Yawo KLOUSSE de la SP-BT contre la violence faite aux enfants par le pouvoir de Lomé

Publié le mardi 28 mars 2017, par Leader

Dans une publication de Yawo KLOUSSE, Secrétaire général de Solidarité Planétaire Branche du Togo ( SP-BT ), il est question d’interpeller tous ceux qui s’emploient à entretenir de la violence à l’endroit des enfants et des élèves. Il accuse surtout le pouvoir de Lomé qui est d’une manière ou d’une autre l’auteur de certaines bavures dont sont victimes des jeunes. Il a profité pour rappeler les mauvais souvenirs de son enfance alors qu’il était au secondaire. Il dénonce avec véhémence ces pratiques déstabilisatrices de la quiétude de l’enfance et appelle au bon sens. Lecture !

"En choisissant de publier cet article, je voudrais faire ressortir le rôle joué par le régime cinquantenaire dans le traitement de l’enfance au Togo qui se matérialise par l’arrestation et ensuite la détention dans une prison adulte de mineurs qui n’ont pour chef d’accusation que leurs soutiens aux enseignants grévistes dont ils réclament le retour en classe.

On partage mieux une souffrance qu’on a vécue soi- même.

Moi même qui mets sous presse cette information, j’ai été condamné par un préfet en 1989 à danser l’animation politique pendant plusieurs mois alors que j’avais à peine 16 ans et étais en classe de 4ème au collège catholique NDA de Notsè.

Le 13 janvier 1989, je n’étais pas allé faire le défilé commémorant la prise du pouvoir par le feu président Eyadema, je souffrais de varicelle.

Le lundi matin, alors que nous étions encore sous le mât, le véhicule de commandement immatriculé RTG fait son entrée dans l’enceinte de notre établissement. Curieux !

A bord, le préfet en personne. Il procède alors au contrôle de présence au défilé avec sa garde du corps qu’on appelait les gardiens de préfecture, derrière.
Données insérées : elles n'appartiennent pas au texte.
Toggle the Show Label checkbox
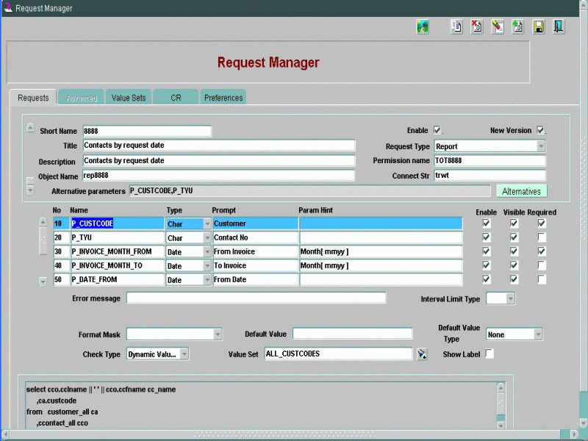 pyautogui.click(x=490, y=354)
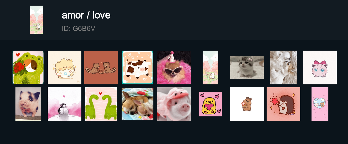
Task: Open the two fluffy white dogs photo
Action: (x=283, y=68)
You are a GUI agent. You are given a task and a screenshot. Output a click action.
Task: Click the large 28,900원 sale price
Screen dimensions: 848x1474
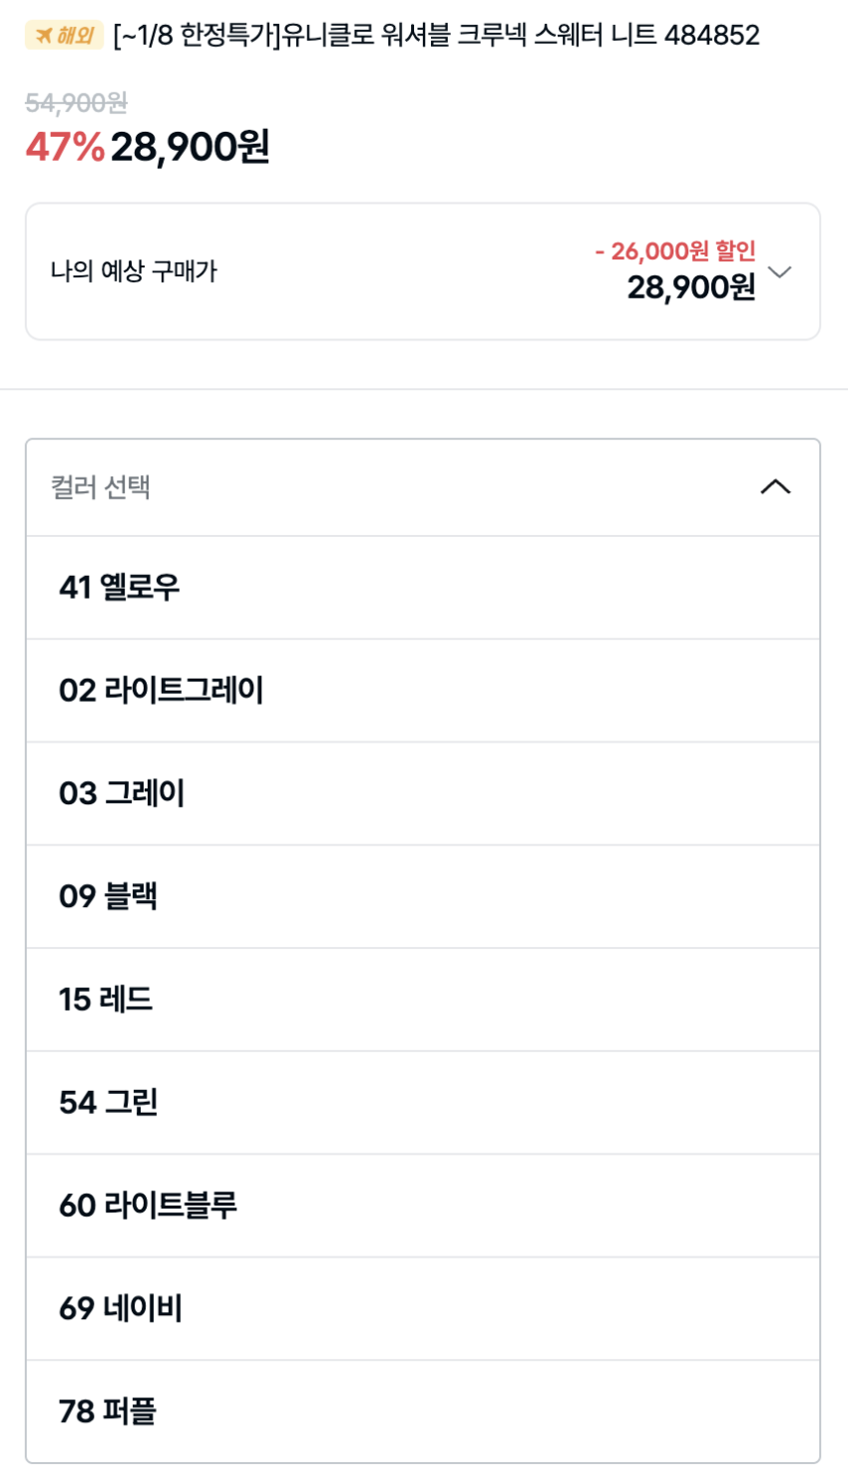[x=191, y=147]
Nous étions une dizaine avec deux filles à avoir manqué à l’appel du 13 janvier 1989. Elles abandonneront les cours après quelques séances de danse.

En lieu et place de la prison comme cela à été pour les élèves des autres CEG déjà visités, notre directeur a négocié une animation politique sur deux mois.

Pendant toute la durée du deuxième trimestre, alors que nos camarades rentraient chaque matin en classe, nous nous alignions sous le nime avec les tambours, les castagnettes pour chanter et danser l’animation.

Nos slogans étaient :
Qui sommes nous ?
Réponse : nous sommes les fauteurs de trouble du collège NDA.

Pour moi qui avais 11 de moyenne au premier trimestre, j’en aurai 8 au second trimestre. Conséquence : échec.

A 44 ans aujourd’hui, il m’est difficile d’oublier toutes ces souffrances. Si j’entends le nom d’un préfet, je pense à cette situation, si je vois un gardien de préfecture ou un véhicule RTG, cela me rappelle tous ces moments de souffrances. Entre révolte, la peur et la cachette, je deviens perplexe.

Conseils aux autorités

Les forces de sécurité dont le rôle fondamental est de protéger aussi l’enfance, l’attaquent à coup de bâtons, de gaz lacrymogènes voir des tirs à balles réelles.

Les préfets, les chefs cantons dont les noms sont enseignés aux élèves se transforment totalement en leurs bourreaux matraqueurs.

A savoir que les élèves vivent dans les conditions extrêmement difficiles sans bourse pour les meilleurs ni aide pour les plus pauvres.

En maltraitant l’enfance, l’Etat lui même prépare de futures destructeurs de la Nation car, les enfants victimes perdront à jamais l’amour pour la patrie et c’est parmi eux qu’on retrouvera des casseurs, incendiaires et même des rebelles."